Kassen sorgen mit unwürdigen Zahlenspielen für Aufsehen
(Berlin) – „Erneut verzerrt der GKV-Spitzenverband (GKV-SV) mit unwürdigen Interpretationen die Realität ambulanter psychotherapeutischer Versorgung. Die gewählte Darstellung erschüttert das Vertrauen in die Verantwortung der gesetzlichen Krankenkassen für eine sachgerechte Versorgungspolitik“, kritisieren Dr. Enno Maaß und Dr. Christina Jochim, Bundesvorsitzende der Deutschen PsychotherapeutenVereinigung (DPtV). „Es scheint den Krankenkassen einzig darum zu gehen, die Psychotherapeut*innen und ihre Anliegen öffentlich zu beschädigen. Das ist für eine Körperschaft des öffentlichen Rechts unwürdig und wir fordern den GKV-SV auf, endlich ihrer Verantwortung für eine faire Interessenvertretung nachzukommen.“
Nebelkerzen sollen geringere Einnahmemöglichkeiten verschleiern
Der GKV-SV behauptet in der 47. Ausgabe seines E-Magazins „GKV-SV 90 Prozent“ zur wirtschaftlichen Situation der niedergelassenen Psychotherapeut*innen, dass diese im Vergleich zu anderen Ärzt*innen geringeren Einnahmen der Psychotherapeut*innen an deutlich geringeren Personal- und Sachkosten liegen würden. „Dafür braucht man kein Mathematikstudium, um zu erkennen, dass es nur auf den Überschuss nach Abzug jeglicher Kosten ankommt, wenn man sich für die wirtschaftliche Situation der Praxen interessiert. Stattdessen werden hier Nebelkerzen gezündet, die die tatsächlich deutlich geringeren Einnahmemöglichkeiten der Psychotherapeut*innen verschleiern sollen“, sagt Maaß. „Auch der Verweis auf geringere Einnahmen aus Privatbehandlungen lenkt vom eigentlichen Problem der deutlich geringeren Praxisüberschüsse ab. Spätestens an diesem Punkt drängt sich der Eindruck auf, dass von den eigentlichen wirtschaftlichen Problemen psychotherapeutischer Praxen abgelenkt werden soll.“
Irreführende Gleichsetzung von Versorgungsauftrag und Arbeitszeiten
Der GKV-SV behauptet weiterhin, dass eine hälftige Kassenzulassung als Psychotherapeut*in, einer hälftigen Tätigkeitszeit entspricht bzw. erfindet den Begriff der Teilzeitquote hierfür. „Hier werden unzulässige Aussagen über die Arbeitszeit der Psychotherapeut*innen getroffen. Richtig ist, dass Psychotherapeut*innen auch auf hälftigen Versorgungsaufträgen nahezu in Vollzeit arbeiten und zum Ausbau der psychotherapeutischen Versorgung beitragen“, sagt Jochim. „Außerdem ist dies ziemlich irrelevant für die Umsatzbestimmung der psychotherapeutischen Praxen. Weniger Therapiesitzungen bedeuten weniger Umsatz, da psychotherapeutische Leistungen sitzungsbezogen vergütet werden.“ Auch hier werden erneut nebensächliche Halbwahrheiten herangezogen, um die deutlich geringeren Ertragsmöglichkeiten der Psychotherapeut*innen bei gleichem Zeiteinsatz wie ihre ärztlichen Kolleg*innen zu verschleiern.

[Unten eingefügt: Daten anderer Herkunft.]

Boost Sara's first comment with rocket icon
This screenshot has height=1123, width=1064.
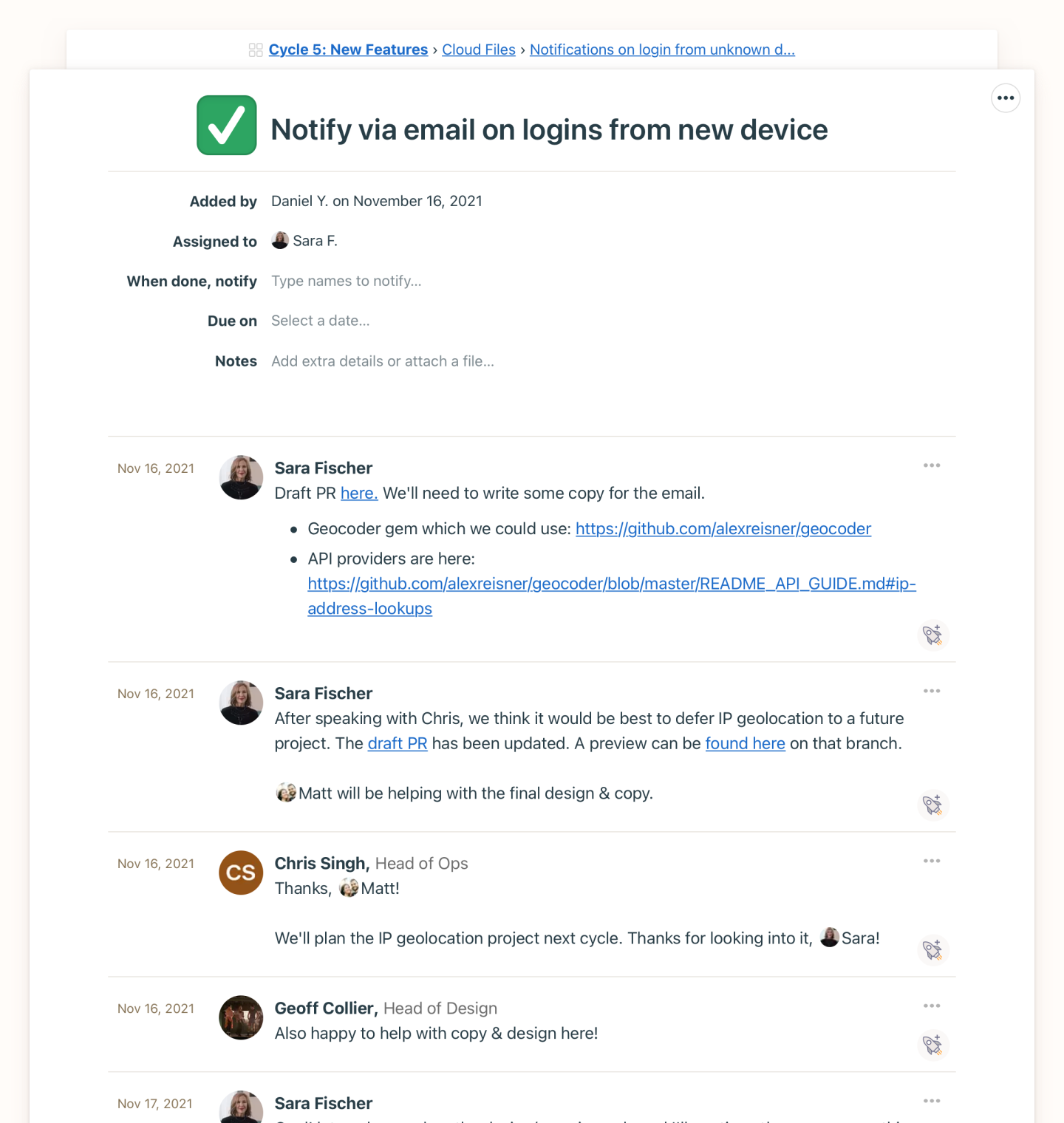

Mit fairen Mitteln zu einer sachlichen Diskussion zurückkommen
„Psychotherapeut*innen brauchen verlässliche und realitätsgerechte Rahmenbedingungen. Psychisch erkrankte Versicherte brauchen eine verlässlich finanzierte Psychotherapie und eine Krankenkasse, die ihrer Verantwortung dafür nachkommt”, sagen Jochim und Maaß. „Die Daten, die der GKV-SV in dieser Art und Weise interpretiert, zeigen eindeutig, dass die Psychotherapeut*innen bei gleichem Arbeitseinsatz und nach Abzug aller Kosten, nur etwa die Hälfte der Überschüsse der anderen Arztgruppen erhalten. Wir richten daher einen dringenden Appell an den GKV-SV: Kommen Sie ihrer demokratischen Verantwortung einer nicht tendenziösen Zahlenberichterstattung nach und übernehmen Sie endlich Verantwortung für eine faire Finanzierung der ambulanten Psychotherapie”, fordern Jochim und Maaß.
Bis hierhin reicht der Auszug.